Honestly, the removal of it and the reasoning for it, just don't resonate with me, at all. And this page isn't mine.... I think if this continues to be an issue we ask for wider community imput. [
Overall your changes look fine to me, and would you trim down the biography section? A lot of it? It feels out of proportion to me. [User:Sethie|Sethie]] (talk) 16:25, 31 January 2008 (UTC)
I too was reasonably happy with the previous teaching section, but I do agree that the claim that "Gangaji traces her student-teacher lineage through Advaita Vedanta" and otherwise mention of Vedanta is likely contentious, for starters because the statement is actually someone's unsourced interpretation, not to mention the difficulty in assessing the truth of such a claim.
As to trimming, oh yes, it's long, and it may be out of proportion to her message, which is rather simple in a sense, but of course, this article is supposed to be her biography, and trimming the biography section would seem to go against that notion. But nonetheless I'll give it a look over and see what can be done to better it. - Cantamagda (talk) 19:08, 31 January 2008 (UTC)


[edit] Added quote box

I'm unnattached to using the particular source I found (in fact, I'd preffer another) and given that she often says "This is my core message" I would like to use those exact words in a quote. Sethie (talk) 23:44, 31 January 2008 (UTC)

[edit] Noncompliance with wikipedia policies

WP:V states: If no reliable, third-party sources can be found for an article topic, Wikipedia should not have an article on it.

WP:SELFPUB states that:

Self-published material may never be used in BLPs unless written by the subject him or herself. Subjects may provide material about themselves through press releases, personal websites, or blogs. Material that has been self-published by the subject may be added to the article only if:

   * it is not contentious;
   * it is not unduly self-serving;
   * it does not involve claims about third parties;
   * it does not involve claims about events not directly related to the subject;
   * there is no reasonable doubt as to who wrote it;
   * the article is not based primarily on such sources. 

These provisions do not apply to subjects' autobiographies that have been published by reliable third-party publishing houses; these are treated as reliable sources, because they are not self-published.

A blog or personal website self-published by the subject may be listed in the external links/further reading section if not used as a source in the article.

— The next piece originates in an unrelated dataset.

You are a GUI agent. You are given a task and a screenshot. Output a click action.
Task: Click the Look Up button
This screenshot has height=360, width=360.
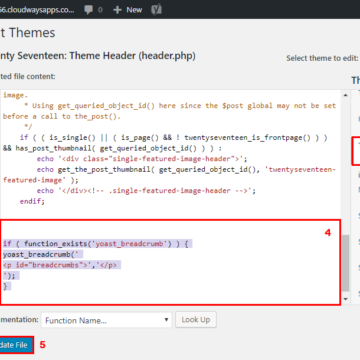pos(196,320)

To the best of my knowledge DO Publishing is not a reliable third-party publishing house.
Gangaji's self-published claims involve third parties (for example, Papaji). The claims are self-serving and contentious.
If this article is going to comply with WP:SELFPUB, the article cannot be based primarily on Gangaji's self-published autobiography and books and her website. (The link Sethie recently added a quote from and link to is not a fact checked article -- it is just Gangaji being asked her opinion on various topics.)
The most generous interpretation possible is to allow 49% of this article to be composed of Gangaji's self-published assertions.(Iddli (talk) 20:39, 2 February 2008 (UTC))

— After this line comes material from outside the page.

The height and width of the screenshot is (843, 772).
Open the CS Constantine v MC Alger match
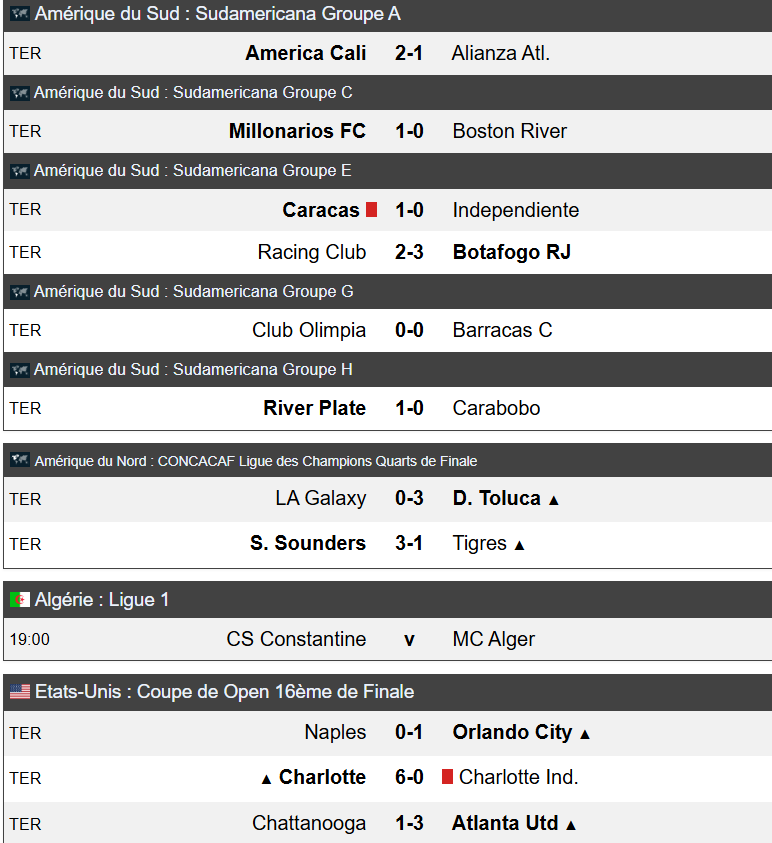point(409,639)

My initial response is- thank you for actually reffering to wikipedia policy! There has been so much of that NOT happening here.
I will nomiate it for deletion. Sethie (talk) 20:58, 2 February 2008 (UTC)
All the Gangaji advocate has ever offered is unacceptable, self-published materials about what Gangaji says or subjective claims which are falsely claimed as acceptable sources. I've repeatedly said per Wikipedia policy the article can't be based on such sources and anything contentious, unduly self-serving, making claims about third parties or events not related to the subject, etc., is not allowable at all, to no avail so far. I am grateful that Iddli has brought this violation to the forefront so clearly. So what if Gangaji said it, if inclusion violates Wikipedia policies, it can't be put in the article, end of story. The Gangaji advocate dismisses repeated concerns about this gross violation of policy and only focuses on suppressing critical material, which creates a misleading article in violation of NPOV. As Wikipedia says, and I repeat once again, zero information is better than misleading information. At this point, I think the Gangaji advocate has been given enough time and clearly failed to produce attributable sources to support the apologetically toned language, and the article is misleading, so I agree, the article should be deleted. Gangaji isn't that notable anyway.--Dseer (talk) 05:11, 3 February 2008 (UTC)
Try reading WP:AGF and WP:NPA and then re-write the above paragraph
As it is now, it's ranting, raving and actually in violation of WP policies, hence it is a total joke to appeal to wikipedia polcies in the same paragraph!
BTW I'm not saying there isn't some valid ideas in your rant... Clean it up so it is worthy of a response. Sethie (talk) 06:04, 3 February 2008 (UTC)
Yes, it is ALL a joke. Goodbye.--Dseer (talk) 08:16, 3 February 2008 (UTC)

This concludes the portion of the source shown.